神戸YMCAは1950年から余島でキャンプを実施している ©おおたとしまさ

「救うよりも、余力のある友達になれ」

 神戸YMCAのカウンセラーの学生たちには、恵まれた家庭の出身者が多い。そんな若者がYMCAのキャンプで、大学生になることが想像できない子どもや虐待を受けて育った子どもに出会うと、ショックを受けて思い詰めてしまうこともある。「自分だけのうのうと大学に通って高学歴を身につけるのはずるいんじゃないか」と。

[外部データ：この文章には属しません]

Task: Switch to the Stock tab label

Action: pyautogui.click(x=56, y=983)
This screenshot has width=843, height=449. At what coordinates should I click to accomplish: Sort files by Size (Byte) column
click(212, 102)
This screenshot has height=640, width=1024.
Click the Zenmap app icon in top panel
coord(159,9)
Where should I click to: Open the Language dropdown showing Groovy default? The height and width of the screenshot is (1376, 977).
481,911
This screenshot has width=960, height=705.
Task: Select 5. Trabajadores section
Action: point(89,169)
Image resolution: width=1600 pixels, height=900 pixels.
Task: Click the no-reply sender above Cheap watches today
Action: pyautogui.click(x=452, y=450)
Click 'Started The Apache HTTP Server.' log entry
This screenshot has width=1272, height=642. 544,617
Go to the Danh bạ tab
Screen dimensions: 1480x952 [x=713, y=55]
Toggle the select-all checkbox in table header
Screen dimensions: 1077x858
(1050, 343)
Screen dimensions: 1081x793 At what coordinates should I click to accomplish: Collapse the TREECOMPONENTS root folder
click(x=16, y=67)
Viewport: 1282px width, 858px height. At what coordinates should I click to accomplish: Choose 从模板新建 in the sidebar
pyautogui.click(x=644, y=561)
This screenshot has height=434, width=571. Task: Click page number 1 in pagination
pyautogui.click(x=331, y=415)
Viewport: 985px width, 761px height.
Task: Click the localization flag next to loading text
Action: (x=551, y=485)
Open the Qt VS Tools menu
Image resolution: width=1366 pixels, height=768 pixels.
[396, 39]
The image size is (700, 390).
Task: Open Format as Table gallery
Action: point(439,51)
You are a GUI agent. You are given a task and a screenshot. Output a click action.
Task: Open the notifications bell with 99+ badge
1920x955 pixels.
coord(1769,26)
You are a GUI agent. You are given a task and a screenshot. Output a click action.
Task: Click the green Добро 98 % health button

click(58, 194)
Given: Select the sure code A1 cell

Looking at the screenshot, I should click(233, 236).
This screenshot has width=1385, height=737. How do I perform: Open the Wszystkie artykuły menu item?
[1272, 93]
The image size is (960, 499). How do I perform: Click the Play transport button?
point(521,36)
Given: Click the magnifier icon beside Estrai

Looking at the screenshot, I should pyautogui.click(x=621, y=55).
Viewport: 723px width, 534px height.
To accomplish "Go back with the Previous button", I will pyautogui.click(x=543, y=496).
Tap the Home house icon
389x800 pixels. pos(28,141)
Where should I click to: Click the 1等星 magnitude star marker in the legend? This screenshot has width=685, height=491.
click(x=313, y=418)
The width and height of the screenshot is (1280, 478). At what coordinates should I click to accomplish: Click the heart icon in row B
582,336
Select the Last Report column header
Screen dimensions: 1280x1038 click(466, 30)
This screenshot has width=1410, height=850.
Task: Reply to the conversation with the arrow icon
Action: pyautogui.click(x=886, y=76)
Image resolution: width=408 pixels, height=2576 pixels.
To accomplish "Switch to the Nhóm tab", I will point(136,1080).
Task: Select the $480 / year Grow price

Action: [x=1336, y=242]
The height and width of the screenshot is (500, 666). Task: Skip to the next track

 しかし阪田さんは、「一喜一憂するな。まずは自分の人生に最善を尽くせ。そんな程度の覚悟で他人の人生を救えるわけがない。救うよりも、余力のある友達になれ」と伝える。たまたま恵まれているという贈与を受けているなら、それをありがたく受け取って、最大限生かして、いかに社会に還元するかを考え抜くことが使命だということだ。

 用意された感動や学びをこなすのではなく、ただそこにある時間と空間の中で、子どもが自ら何かを見つけ出すのを待つ————。それは、効率や成果が求められる現代社会に暮らす大人にとっては、ある種の修行なのかもしれない。しかし、その先には、お金では決して買うことのできない「贈与」としての体験が待っているはず。

 良かれと思って行うその先回りやお膳立てが子どもたちから大切な機会を奪ってしまっていないか、大人は謙虚になって考えてみてほしい。